Word and element locating data
▬▬▬
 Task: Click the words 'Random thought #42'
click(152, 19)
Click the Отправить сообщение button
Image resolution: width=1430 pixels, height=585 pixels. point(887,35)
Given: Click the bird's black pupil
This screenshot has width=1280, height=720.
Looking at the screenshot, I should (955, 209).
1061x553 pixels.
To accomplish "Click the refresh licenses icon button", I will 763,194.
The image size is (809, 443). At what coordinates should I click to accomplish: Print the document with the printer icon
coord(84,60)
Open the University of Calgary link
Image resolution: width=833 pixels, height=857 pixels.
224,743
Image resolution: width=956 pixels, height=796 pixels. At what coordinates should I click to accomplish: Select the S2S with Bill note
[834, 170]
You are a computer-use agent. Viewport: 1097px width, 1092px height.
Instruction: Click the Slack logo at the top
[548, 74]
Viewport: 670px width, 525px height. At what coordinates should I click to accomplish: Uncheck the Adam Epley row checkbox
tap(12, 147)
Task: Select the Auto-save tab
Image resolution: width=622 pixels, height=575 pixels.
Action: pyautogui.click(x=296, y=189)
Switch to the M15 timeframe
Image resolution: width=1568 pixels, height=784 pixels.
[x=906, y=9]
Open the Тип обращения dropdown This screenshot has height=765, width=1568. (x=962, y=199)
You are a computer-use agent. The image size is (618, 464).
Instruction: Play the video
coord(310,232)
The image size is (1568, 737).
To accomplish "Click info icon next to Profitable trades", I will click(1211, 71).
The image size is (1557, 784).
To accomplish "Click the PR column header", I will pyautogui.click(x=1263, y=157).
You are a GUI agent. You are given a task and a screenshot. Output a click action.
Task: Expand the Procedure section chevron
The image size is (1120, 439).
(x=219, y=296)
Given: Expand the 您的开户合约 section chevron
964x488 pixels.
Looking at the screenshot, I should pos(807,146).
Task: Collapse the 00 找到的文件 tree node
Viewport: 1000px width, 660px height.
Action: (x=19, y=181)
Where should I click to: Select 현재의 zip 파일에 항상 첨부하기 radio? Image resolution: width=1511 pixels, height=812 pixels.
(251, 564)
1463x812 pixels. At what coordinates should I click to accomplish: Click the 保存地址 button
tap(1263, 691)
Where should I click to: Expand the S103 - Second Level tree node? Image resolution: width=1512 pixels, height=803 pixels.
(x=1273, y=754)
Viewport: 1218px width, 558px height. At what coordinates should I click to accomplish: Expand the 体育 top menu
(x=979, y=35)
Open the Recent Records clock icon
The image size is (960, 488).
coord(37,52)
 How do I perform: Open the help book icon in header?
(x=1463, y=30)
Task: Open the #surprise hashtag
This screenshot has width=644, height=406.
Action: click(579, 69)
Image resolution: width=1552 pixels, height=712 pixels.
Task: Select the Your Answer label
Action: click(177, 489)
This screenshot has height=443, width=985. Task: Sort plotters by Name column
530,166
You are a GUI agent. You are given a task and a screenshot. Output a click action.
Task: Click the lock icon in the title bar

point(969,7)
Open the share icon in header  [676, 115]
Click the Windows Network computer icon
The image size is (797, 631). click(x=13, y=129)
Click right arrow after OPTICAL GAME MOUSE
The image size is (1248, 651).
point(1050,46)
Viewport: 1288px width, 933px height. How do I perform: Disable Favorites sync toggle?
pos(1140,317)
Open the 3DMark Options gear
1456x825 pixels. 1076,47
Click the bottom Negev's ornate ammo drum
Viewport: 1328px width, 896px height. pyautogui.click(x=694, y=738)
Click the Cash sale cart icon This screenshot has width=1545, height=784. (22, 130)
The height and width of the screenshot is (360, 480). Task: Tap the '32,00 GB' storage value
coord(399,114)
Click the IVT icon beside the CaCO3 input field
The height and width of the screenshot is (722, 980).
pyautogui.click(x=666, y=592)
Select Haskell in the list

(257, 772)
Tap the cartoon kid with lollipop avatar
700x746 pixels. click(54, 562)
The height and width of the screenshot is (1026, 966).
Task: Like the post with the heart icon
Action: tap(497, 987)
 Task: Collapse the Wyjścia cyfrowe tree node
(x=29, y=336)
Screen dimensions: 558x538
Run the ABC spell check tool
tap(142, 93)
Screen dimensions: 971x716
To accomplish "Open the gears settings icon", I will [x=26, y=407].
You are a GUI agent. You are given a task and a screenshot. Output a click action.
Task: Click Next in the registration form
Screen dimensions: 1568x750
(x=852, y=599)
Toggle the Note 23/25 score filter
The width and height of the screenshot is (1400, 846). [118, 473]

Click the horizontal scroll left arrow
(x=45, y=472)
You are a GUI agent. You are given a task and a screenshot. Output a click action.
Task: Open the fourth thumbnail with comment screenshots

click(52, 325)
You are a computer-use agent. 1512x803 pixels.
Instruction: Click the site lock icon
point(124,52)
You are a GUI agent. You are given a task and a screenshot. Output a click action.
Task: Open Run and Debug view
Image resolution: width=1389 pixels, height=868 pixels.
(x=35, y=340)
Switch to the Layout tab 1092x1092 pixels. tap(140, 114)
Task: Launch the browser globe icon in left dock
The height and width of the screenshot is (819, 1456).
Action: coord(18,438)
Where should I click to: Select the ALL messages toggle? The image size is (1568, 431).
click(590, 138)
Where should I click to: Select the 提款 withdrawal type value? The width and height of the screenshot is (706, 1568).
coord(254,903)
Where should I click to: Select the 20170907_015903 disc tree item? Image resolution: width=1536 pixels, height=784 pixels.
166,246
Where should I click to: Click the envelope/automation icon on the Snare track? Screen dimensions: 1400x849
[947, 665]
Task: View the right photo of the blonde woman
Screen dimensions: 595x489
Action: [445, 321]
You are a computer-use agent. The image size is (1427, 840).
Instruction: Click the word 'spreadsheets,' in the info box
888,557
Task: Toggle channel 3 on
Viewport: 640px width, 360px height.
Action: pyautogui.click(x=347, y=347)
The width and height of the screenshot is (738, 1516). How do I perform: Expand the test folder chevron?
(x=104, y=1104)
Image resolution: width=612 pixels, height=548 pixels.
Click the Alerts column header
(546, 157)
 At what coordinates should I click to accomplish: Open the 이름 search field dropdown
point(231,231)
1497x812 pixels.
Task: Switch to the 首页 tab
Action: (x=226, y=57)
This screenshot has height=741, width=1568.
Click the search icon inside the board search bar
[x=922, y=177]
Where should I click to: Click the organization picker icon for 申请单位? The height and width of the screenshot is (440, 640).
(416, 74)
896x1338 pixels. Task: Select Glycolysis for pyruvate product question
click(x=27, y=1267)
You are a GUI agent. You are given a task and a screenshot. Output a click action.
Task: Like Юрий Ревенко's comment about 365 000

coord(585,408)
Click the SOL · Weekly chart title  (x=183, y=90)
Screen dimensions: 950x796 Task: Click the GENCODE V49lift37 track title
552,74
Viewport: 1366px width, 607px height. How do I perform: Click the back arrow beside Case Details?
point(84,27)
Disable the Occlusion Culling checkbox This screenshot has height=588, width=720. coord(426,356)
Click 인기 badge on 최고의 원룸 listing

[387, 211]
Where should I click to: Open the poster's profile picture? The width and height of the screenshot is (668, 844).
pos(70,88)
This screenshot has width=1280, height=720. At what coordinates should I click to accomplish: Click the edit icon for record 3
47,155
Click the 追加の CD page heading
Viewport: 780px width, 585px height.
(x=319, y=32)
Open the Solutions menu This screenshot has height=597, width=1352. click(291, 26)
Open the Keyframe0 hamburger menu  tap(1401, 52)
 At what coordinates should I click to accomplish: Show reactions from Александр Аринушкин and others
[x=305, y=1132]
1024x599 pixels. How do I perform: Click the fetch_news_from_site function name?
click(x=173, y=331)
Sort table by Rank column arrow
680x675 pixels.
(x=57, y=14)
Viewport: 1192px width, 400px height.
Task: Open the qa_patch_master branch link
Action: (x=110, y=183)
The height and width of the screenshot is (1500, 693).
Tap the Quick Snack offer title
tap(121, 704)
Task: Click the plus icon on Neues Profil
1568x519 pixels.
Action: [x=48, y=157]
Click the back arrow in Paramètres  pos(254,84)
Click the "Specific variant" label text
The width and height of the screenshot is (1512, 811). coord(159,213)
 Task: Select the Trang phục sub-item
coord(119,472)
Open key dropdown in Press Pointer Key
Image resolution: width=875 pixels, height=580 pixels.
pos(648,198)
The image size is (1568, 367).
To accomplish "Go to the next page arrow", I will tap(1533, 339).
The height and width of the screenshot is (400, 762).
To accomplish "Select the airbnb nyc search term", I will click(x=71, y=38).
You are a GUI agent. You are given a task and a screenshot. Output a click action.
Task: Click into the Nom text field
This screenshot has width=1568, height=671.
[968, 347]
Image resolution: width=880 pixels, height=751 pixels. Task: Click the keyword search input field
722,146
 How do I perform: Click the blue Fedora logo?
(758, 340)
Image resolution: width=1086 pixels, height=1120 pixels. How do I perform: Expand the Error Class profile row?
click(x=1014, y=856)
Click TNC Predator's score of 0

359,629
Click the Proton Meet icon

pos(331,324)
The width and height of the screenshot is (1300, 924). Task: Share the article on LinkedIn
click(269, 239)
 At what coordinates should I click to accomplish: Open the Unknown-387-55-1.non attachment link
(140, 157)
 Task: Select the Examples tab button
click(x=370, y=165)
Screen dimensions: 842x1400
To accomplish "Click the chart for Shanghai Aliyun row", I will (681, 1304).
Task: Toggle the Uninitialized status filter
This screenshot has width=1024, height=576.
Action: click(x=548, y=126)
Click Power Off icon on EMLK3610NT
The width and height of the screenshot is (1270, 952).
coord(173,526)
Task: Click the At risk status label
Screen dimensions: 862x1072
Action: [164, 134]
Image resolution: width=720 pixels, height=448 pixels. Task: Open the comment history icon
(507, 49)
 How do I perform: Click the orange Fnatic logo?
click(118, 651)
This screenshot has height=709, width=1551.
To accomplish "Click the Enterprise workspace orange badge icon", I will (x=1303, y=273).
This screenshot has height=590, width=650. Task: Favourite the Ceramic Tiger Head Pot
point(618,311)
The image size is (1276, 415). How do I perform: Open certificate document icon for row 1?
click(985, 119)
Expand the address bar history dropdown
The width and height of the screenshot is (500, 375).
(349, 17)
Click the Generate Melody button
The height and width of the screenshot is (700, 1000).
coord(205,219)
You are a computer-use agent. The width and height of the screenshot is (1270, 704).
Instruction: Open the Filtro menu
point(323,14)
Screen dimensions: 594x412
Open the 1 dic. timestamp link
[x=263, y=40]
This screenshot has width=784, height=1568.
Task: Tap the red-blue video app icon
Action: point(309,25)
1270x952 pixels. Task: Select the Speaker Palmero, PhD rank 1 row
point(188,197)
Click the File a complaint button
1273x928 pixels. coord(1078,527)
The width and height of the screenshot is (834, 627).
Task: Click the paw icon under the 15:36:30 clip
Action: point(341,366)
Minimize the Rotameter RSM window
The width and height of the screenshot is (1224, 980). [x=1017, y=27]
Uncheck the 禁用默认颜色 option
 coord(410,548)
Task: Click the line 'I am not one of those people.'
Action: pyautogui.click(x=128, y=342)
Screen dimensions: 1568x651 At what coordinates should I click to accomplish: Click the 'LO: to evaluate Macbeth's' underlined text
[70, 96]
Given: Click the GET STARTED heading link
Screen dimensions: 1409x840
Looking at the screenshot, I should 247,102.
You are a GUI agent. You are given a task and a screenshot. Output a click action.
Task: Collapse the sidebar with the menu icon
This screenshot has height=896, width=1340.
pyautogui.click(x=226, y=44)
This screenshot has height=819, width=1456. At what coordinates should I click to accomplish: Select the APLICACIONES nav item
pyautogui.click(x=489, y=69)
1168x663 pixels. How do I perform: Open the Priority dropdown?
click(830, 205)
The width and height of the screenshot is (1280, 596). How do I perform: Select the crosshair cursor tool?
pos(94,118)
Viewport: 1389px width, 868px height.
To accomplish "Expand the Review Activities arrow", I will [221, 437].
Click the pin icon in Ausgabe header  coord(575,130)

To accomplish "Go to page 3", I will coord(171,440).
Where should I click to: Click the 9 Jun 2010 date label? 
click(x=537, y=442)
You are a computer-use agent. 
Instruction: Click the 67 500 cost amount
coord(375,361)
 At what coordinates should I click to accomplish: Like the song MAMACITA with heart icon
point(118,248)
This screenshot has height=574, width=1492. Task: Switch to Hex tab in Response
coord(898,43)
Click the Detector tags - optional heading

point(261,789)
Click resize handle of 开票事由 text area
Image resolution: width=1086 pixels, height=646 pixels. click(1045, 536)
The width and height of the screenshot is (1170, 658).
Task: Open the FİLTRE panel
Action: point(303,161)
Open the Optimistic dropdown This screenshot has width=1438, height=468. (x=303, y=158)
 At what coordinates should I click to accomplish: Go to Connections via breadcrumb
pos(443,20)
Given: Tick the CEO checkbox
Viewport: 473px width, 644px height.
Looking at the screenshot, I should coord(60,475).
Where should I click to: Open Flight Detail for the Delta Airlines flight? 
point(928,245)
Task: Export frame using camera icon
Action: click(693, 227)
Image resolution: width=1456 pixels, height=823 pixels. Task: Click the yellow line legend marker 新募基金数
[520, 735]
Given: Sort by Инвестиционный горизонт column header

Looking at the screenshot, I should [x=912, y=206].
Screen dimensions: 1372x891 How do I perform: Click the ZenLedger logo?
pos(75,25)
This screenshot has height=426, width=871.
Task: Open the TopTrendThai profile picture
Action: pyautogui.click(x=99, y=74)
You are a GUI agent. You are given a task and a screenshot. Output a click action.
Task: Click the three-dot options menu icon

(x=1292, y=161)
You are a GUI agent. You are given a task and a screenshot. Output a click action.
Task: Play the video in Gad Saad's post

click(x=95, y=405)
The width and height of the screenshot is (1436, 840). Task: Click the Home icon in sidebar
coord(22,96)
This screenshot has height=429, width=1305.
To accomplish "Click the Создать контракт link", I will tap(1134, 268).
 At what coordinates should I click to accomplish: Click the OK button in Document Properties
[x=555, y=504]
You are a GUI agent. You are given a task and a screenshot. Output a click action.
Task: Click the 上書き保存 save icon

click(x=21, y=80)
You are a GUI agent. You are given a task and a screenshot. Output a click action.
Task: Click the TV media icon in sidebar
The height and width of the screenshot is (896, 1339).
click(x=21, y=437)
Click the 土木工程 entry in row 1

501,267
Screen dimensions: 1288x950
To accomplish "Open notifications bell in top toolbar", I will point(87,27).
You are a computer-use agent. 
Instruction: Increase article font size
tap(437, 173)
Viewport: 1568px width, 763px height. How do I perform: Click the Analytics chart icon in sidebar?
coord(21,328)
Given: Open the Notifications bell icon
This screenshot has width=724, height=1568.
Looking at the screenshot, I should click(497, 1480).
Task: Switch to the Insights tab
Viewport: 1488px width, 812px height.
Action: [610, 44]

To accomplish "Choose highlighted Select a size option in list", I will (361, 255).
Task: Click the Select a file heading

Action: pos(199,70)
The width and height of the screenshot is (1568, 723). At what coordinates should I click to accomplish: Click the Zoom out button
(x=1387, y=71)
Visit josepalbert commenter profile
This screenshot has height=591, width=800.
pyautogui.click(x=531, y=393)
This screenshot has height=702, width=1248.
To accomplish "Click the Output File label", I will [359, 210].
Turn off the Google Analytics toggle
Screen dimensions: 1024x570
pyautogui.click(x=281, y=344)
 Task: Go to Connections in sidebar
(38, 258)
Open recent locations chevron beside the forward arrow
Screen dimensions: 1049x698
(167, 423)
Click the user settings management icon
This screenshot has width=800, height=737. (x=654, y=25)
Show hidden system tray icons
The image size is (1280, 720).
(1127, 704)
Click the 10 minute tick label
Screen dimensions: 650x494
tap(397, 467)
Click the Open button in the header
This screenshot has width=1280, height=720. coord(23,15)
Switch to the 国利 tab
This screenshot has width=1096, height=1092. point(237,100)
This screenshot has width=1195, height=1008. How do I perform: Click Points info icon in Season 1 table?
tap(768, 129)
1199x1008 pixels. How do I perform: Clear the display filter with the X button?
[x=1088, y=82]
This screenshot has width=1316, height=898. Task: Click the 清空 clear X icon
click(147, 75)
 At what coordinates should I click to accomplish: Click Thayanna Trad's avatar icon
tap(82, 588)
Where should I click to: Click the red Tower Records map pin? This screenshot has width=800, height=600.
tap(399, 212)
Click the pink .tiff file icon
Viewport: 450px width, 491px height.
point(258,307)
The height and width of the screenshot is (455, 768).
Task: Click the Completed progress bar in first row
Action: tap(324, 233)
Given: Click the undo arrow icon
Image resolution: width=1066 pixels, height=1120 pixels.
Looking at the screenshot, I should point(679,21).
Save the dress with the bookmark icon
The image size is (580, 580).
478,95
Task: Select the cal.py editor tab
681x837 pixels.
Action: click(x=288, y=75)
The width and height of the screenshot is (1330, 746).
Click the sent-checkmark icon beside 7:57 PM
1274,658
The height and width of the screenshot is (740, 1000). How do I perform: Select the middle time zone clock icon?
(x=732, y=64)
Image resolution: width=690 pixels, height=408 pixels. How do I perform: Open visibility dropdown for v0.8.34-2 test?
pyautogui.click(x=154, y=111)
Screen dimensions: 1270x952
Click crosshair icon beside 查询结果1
▬▬▬
=== What is being asked ===
Copy the lines of the records above between the lines holding "Given: Open the Notifications bell icon" and "This screenshot has width=1280, height=720. coord(23,15)", inclusive, with nothing changed.

=== Result of this exercise ===
Given: Open the Notifications bell icon
This screenshot has width=724, height=1568.
Looking at the screenshot, I should click(497, 1480).
Task: Switch to the Insights tab
Viewport: 1488px width, 812px height.
Action: [610, 44]

To accomplish "Choose highlighted Select a size option in list", I will (361, 255).
Task: Click the Select a file heading

Action: pos(199,70)
The width and height of the screenshot is (1568, 723). At what coordinates should I click to accomplish: Click the Zoom out button
(x=1387, y=71)
Visit josepalbert commenter profile
This screenshot has height=591, width=800.
pyautogui.click(x=531, y=393)
This screenshot has height=702, width=1248.
To accomplish "Click the Output File label", I will [359, 210].
Turn off the Google Analytics toggle
Screen dimensions: 1024x570
pyautogui.click(x=281, y=344)
 Task: Go to Connections in sidebar
(38, 258)
Open recent locations chevron beside the forward arrow
Screen dimensions: 1049x698
(167, 423)
Click the user settings management icon
This screenshot has width=800, height=737. (x=654, y=25)
Show hidden system tray icons
The image size is (1280, 720).
(1127, 704)
Click the 10 minute tick label
Screen dimensions: 650x494
tap(397, 467)
Click the Open button in the header
This screenshot has width=1280, height=720. coord(23,15)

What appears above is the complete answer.